Several weeks ago, a person commented on another blog that I had an obscure blog.
What exactly did she mean? I wasn’t really sure, so I turned to a web dictionary.
Obscure: indistinct; indistinctly heard; faint; far from centers of human population; out of sight; hidden; not readily noticed or seen; inconspicuous
This woman is an association executive, leader and owns an association management company. We are both members of the same association and she serves in a leadership role there.
She felt that my opinions and perspectives were hidden, out of sight and far from anyone being able to find me. Odd, since my blog and opinions were on the web for anyone to read and view. My point of view was out in the open.
She further felt that I should bring my concerns behind the association’s membership walls and follow a chain of hierarchy to voice my matters privately. She was upset that I had aired dirty laundry. As I said to her, if the association washed their laundry, there would not be any dirty laundry to air. I also said to her that the conversation could not be controlled by anyone, never was controlled, and to think that it was, was old guard, old school typical boomer thinking. (That comment pushed her buttons and she let me know so.)
She felt that I was not a valid blogger or legitimate member with an authoritative voice. I’ve heard this argument many times before concerning blogging and social media. Some people say social media and blogs are only for illiterati, the uneducated, amateurish, immoral unprofessional.
Here are the comments I left on another blog about a very similar issue where educated journalists were crying foul about so many bloggers and that internet publishing was for hacks and idiots. My comments on that post apply to this situation as well.
Those who decry, disparage and denounce social media and digital publishing are protectionists living in a world of nostalgia, yearning for yesteryear. The tougher times get, the more nostalgia seems the clever play.
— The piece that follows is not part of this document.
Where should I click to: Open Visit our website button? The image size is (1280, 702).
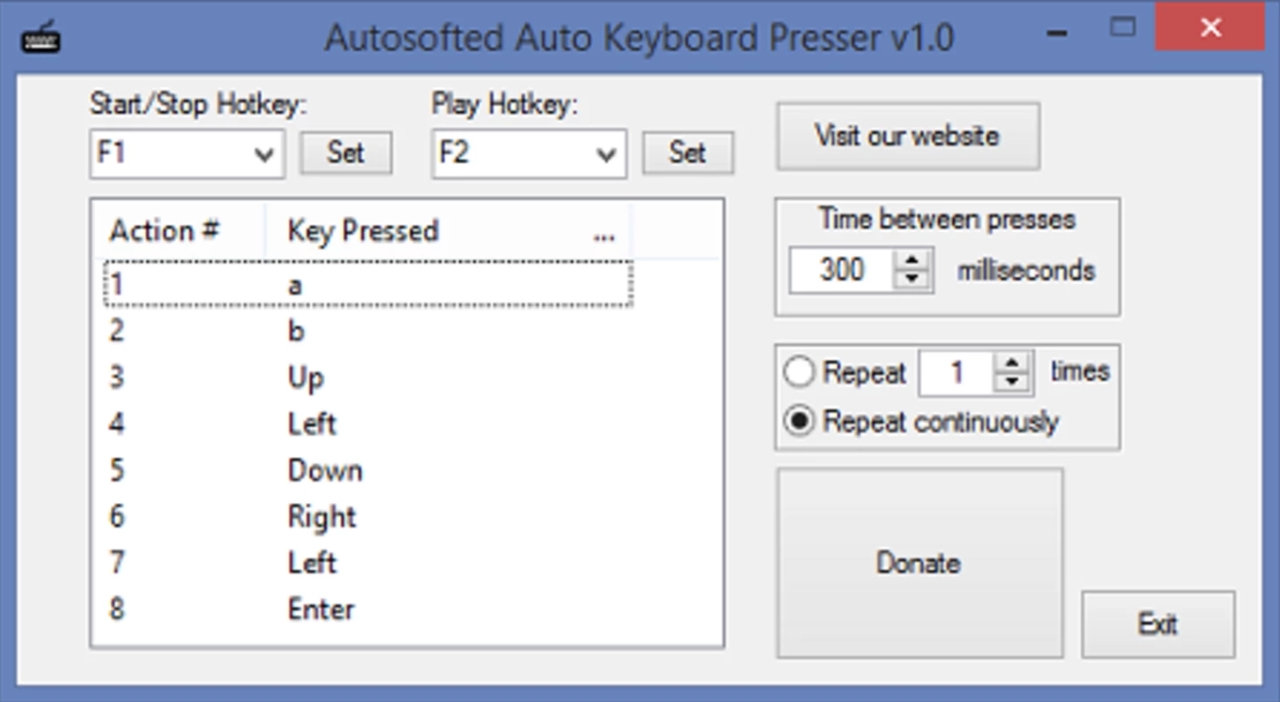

The smart money, of course, is moving on. New technologies, new markets, new opportunities, new hope, new conversations, new writings, new communities — time and commerce never go backward. Nostalgia is just a way to convince the frightened that someone else is to blame. Erudite writers [and old guard association leaders] refuse to embrace that the world is changing and that people don’t want “talked at” or even “talked to,” they want “talked with.” People want an open, honest, transparent, two-way conversation.
We are tempted to pine for former days, to imagine that life was better in some “golden age,” and to believe that some evil power forced modernity on us. That all we need for restoring sanity to our lives is to go back to a bygone era’s certainties, when top down control was embraced and those who marched to a different drum were pronounced heretics. [That association members are to keep their opinions to themselves, get in line and be quiet.] That only an exclusive few have the ability to communicate and write with any panache and the rest of us are to consume those thoughts and litanies without causing any provocation.
We play with fire when we cast longing looks backward and refuse to embrace change. We risk losing today and compromising tomorrow. We lapse into delusion, as if rekindling a high school romance wipes all slates clean. Today’s problems don’t get solved by imagining better times, especially when those times weren’t any better. How can we make a useful contribution to today’s society if we are fighting over yesterday, freezing time in an ancient place and treating writing and publishing as a profession that stopped with the invention of the Internet? We must not emulate these pedantic writers [or association leaders].
Freedom is hard duty. To paraphrase a great quote, “Off with their pens!”
So what do you think? Should nonprofit associations welcome and encourage divergent thought and opinions? How should organizations deal with a variety of ways people voice their concerns and issues today?